Make it easy for your staff to be green!
At the minute I am spending the bulk of my project time engaging clients’ staff members in sustainability with the aim of changing their attitudes and behaviour. I’ve talked about some of the techniques I use elsewhere, but one issue that keeps coming up is non-green behaviour is often easier than green. It stands to reason that if you expect your staff to act green, you’ve got to make it easy for them – if you want someone to use a recycling bin, then don’t stick it at the end of the corridor, put it by their desk.
A great recent example was a session where someone complained that no-one was using the company’s teleconferencing system. When we explored why not, we discovered that in order to calculate the financial benefits of the system the company made it a condition of booking that a calculation of avoided staff travel time and travel costs had to be included. So you’d have to sit down and work out where everyone was coming from, how they were travelling, how long it would take them, what each person’s hourly cost was and what fares/hire car charges/mileage they would incur. And then add it all up and then you could use the system.

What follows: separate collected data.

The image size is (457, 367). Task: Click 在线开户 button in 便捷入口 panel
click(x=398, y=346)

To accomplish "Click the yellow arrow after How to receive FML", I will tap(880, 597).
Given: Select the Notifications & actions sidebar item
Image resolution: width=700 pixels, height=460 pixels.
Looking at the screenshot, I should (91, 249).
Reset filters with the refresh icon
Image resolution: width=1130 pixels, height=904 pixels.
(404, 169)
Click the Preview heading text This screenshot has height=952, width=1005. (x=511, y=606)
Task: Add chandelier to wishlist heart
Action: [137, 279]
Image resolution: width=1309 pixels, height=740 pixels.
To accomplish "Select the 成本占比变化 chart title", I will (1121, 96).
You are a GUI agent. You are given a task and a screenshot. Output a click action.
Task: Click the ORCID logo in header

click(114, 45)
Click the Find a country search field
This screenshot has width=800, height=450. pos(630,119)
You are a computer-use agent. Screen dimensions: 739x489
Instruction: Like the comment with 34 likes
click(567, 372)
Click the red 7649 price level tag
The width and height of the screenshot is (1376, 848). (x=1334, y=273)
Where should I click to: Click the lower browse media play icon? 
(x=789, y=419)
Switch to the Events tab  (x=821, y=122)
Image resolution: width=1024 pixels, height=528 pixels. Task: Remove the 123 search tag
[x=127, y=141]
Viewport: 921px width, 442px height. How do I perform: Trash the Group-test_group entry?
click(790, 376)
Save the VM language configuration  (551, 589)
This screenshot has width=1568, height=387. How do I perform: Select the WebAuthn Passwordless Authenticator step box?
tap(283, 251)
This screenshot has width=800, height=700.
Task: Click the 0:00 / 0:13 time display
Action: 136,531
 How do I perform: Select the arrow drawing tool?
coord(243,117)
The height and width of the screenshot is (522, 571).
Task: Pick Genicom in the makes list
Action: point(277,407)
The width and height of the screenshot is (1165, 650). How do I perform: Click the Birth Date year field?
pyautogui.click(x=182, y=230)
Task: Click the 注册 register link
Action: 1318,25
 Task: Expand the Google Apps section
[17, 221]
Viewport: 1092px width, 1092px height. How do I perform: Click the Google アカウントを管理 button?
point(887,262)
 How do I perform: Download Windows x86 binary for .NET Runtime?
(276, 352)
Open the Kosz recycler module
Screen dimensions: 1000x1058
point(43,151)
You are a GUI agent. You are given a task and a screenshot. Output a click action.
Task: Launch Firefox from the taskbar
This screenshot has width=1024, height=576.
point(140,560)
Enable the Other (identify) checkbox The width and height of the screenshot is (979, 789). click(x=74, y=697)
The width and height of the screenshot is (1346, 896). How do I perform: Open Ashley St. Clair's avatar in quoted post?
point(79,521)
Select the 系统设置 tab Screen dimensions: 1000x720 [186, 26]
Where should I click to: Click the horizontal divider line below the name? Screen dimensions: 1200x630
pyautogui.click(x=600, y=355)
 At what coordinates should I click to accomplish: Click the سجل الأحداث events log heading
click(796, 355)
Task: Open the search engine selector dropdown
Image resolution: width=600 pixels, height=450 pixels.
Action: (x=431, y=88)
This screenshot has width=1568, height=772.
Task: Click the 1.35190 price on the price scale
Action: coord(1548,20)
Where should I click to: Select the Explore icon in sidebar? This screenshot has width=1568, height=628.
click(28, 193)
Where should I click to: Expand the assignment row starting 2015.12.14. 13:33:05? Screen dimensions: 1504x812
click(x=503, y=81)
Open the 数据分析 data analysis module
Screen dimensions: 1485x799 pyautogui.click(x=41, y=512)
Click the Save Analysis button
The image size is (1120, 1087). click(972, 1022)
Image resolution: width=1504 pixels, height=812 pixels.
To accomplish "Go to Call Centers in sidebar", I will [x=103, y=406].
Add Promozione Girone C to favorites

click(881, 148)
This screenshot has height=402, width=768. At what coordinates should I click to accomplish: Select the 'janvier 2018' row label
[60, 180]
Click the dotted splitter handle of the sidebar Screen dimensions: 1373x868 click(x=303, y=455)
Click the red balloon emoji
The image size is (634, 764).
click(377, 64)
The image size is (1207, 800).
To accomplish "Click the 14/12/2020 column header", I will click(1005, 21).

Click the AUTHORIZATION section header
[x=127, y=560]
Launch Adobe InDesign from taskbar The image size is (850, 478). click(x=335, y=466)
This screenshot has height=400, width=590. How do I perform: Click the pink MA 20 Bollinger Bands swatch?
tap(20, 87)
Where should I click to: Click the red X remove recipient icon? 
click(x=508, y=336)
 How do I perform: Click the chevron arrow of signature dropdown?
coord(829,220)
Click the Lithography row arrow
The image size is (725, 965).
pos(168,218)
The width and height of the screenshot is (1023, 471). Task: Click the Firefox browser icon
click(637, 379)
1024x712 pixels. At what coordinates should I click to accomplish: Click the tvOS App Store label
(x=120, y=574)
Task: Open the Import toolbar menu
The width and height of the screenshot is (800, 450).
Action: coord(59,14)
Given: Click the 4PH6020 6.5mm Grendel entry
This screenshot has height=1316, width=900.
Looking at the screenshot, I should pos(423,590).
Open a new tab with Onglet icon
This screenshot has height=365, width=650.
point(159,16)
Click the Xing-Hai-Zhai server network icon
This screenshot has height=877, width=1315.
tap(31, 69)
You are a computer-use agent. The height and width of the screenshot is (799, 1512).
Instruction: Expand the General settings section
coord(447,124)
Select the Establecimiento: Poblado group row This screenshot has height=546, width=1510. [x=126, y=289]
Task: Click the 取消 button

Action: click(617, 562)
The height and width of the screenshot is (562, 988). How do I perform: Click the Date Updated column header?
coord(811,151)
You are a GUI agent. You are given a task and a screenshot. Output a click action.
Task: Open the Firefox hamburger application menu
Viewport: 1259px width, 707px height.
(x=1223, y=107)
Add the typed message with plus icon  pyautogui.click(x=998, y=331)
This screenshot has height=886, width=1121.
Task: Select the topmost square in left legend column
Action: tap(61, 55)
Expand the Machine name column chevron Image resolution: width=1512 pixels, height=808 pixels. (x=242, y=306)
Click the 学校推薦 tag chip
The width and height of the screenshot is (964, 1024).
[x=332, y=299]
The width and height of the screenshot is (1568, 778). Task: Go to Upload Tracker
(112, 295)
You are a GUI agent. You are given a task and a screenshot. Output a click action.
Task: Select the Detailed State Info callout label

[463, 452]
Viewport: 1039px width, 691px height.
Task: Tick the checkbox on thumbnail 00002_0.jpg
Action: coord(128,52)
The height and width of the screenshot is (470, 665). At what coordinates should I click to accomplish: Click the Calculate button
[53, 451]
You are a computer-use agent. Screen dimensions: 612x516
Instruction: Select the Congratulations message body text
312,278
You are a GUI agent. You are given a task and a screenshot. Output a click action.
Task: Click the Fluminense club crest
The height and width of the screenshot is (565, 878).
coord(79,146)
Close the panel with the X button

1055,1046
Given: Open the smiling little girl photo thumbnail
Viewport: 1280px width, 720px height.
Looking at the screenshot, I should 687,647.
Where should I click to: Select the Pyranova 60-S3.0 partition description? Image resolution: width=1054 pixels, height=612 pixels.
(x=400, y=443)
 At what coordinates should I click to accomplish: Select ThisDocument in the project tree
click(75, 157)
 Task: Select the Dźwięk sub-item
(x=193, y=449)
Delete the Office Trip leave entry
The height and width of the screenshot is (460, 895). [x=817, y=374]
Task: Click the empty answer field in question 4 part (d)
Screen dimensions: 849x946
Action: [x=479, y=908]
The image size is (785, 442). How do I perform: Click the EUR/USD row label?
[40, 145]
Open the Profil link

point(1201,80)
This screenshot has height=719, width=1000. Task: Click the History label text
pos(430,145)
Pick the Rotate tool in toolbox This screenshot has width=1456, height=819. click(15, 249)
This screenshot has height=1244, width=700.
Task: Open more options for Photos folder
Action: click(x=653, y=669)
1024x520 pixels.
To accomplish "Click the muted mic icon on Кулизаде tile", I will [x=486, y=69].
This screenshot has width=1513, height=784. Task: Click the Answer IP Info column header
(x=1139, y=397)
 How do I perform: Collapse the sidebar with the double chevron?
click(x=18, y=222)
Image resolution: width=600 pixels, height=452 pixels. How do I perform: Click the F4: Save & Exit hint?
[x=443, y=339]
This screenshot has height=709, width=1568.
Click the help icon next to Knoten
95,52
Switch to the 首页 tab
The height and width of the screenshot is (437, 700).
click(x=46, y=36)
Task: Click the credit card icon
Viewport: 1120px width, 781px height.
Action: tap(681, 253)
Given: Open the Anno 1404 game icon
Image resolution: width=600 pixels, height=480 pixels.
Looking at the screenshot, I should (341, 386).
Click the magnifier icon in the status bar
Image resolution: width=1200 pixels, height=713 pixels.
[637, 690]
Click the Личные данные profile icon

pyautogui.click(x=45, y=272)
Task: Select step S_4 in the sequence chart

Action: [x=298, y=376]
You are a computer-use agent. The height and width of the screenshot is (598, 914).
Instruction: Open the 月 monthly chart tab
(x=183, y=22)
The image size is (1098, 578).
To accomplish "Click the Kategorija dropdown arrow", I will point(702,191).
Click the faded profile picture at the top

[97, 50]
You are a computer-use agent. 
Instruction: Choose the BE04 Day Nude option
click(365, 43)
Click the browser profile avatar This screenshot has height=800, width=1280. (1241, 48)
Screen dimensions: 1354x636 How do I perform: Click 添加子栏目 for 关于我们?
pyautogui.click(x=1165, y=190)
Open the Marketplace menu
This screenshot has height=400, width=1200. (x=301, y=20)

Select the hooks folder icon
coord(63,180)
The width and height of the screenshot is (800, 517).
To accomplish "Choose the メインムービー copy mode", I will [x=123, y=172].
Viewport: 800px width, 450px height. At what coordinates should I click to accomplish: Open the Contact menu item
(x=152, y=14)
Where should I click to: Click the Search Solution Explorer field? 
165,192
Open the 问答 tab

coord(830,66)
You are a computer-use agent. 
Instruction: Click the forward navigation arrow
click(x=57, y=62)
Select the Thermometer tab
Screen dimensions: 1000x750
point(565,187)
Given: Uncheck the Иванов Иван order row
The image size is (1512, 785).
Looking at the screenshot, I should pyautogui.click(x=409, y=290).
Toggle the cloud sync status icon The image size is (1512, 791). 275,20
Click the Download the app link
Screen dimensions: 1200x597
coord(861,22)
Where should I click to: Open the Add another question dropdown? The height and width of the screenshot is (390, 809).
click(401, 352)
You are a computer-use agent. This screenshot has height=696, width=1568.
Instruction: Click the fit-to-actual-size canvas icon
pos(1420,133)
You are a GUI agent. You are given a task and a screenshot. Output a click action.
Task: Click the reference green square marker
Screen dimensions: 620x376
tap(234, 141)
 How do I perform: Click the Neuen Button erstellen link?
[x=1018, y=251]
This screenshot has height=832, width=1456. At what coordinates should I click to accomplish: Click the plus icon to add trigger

Most people are unfamiliar with teleconferencing, so by putting this extra burden on “good” behaviour, staff were just sticking to the same old “bad” behaviour they were used to – booking a conference room and letting everyone make their own travel arrangements. You can hardly blame them.
This is known in the trade as a “perverse incentive”. If you want your staff to act in a certain way, you have to make sure that the architecture of choices (to borrow from the book Nudge which is all about this type of thinking) always makes it easy to take the green choice and harder to take the non-green choice.
A positive example of this I came across recently with another client was they had changed their travel booking so that booking a train fare was done in house for you, but if you wanted a short haul flight, you had to book and pay for it yourself and claim back the cost. So while you still had the choice, it was much more of a hassle to fly.
One option I always offer to my clients is to capture these issues because they are often below the radar issues that only emerge when I challenge attendees to think of solutions. Not only does the client get an extremely useful “to fix” list, the attendees feel empowered and much more likely to engage properly both inside the session and afterwards.